Canister Lifecycle Hooks

A lifecycle hook or method is a common way of allowing developers a passive way to tie into and handle the occurrence of specific and important events. In the context of React and Angular, lifecycle hooks allow developers to tie into a component mounting or state changes, and in the context of AWS EC2 these hooks are triggered when auto-scaling an instance.

On the IC, developers are currently able to actively interact with canisters but are limited in their ability to passively tie into specific important events in the lifecycle of a canister. This proposal aims to introduce an initial set of these lifecycle hooks for canisters on the IC.


Types of Lifecycle Hooks Proposed

Canister Metric Hooks

  • canister_on_low_cycles(cyclesThreshold: Nat): async ()
    → triggers when the canister has cycles <= cyclesThreshold

  • canister_on_low_heap_memory(heapMemoryThreshold: Nat): async ()
    → triggers when the canister has heapMemory >= heapMemoryThreshold

Currently in order to monitor canisters, developers need to to proactively reach out to the canister or call a system level API. Providing canister metric lifecycle hooks allows developers to define their own thresholds for canisters and react when these thresholds are breached. Each of these thresholds will use 8 bytes and be stored in the canister settings within the replica.
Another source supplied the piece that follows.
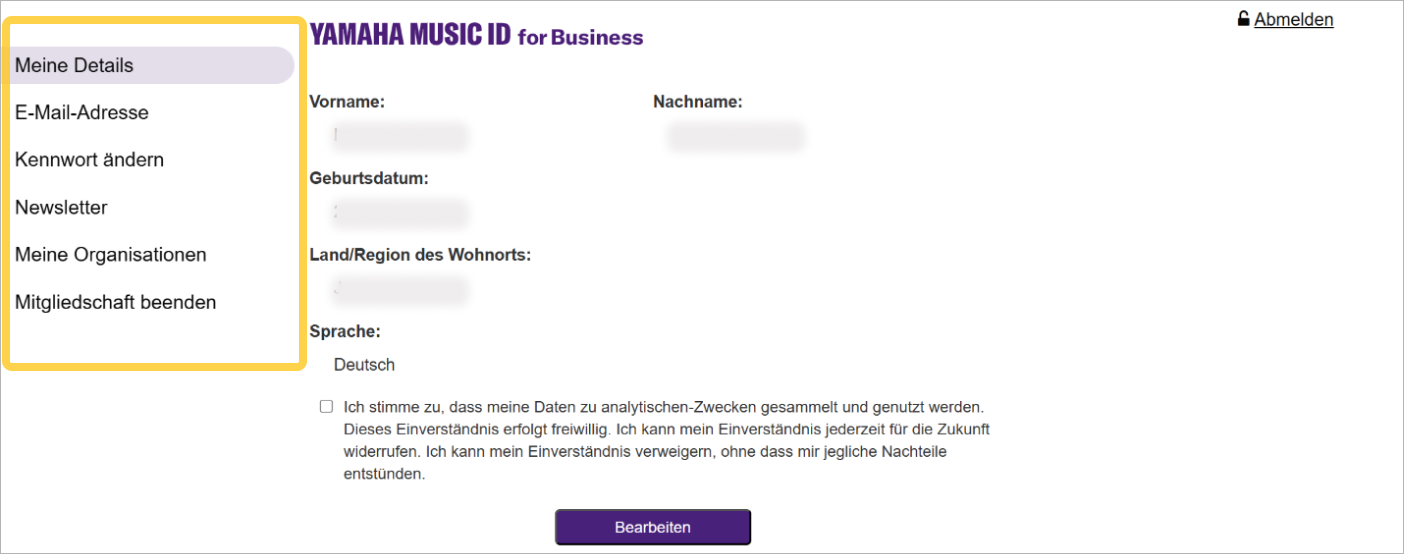
Task: Open the Newsletter settings page
Action: coord(61,208)
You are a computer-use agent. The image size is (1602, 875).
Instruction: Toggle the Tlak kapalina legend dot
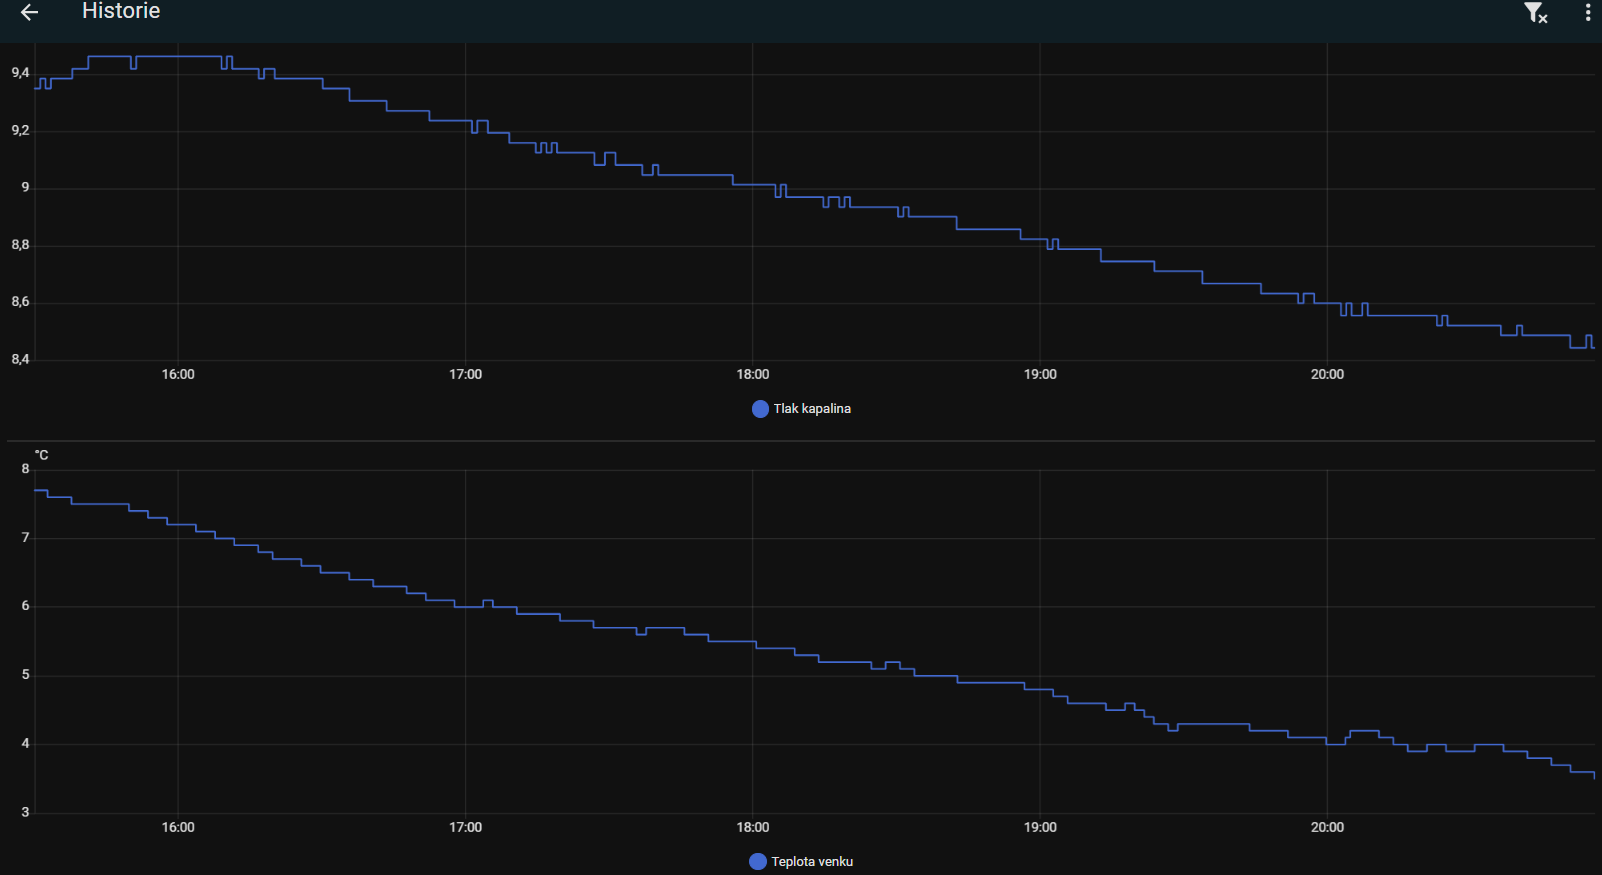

If a canister metric threshold has been provided, once the replica detects that a canister has crossed that threshold it will send a message to the specific endpoint (i.e. canister_on_low_cycles()) of the canister, triggering that specific lifecycle hook once the canister is able to process the message.

Canister Error Hooks

  • canister_on_error(methodName: Text, args: Blob, error: Error): async()
    → triggers on uncaught canister runtime error (trap), allows the developer to capture, analyze, and log different types of errors

Currently, there is no way for canister developers to catch synchronous errors occuring within a single canister, including heartbeat errors. By introducing the canister_on_error() hook, after executing a message/heartbeat/timer, if the execution fails the replica will schedule a message to be sent to the canister_on_error() endpoint of the canister passing the error message.

Canister Lifecycle Hooks

  • canister_post_init(): async()
    → triggers immediately after the canister_init() (i.e. constructor) function of the canister

Currently, there is no way to execute inter-canister/asynchronous calls during the canister canister_init() method. In order to ensure that the asynchronous call happens before any other message is executed, the current workaround is to add a guard in place that either awaits on the completion of the asynchronous task or rejects any messages until that task is completed.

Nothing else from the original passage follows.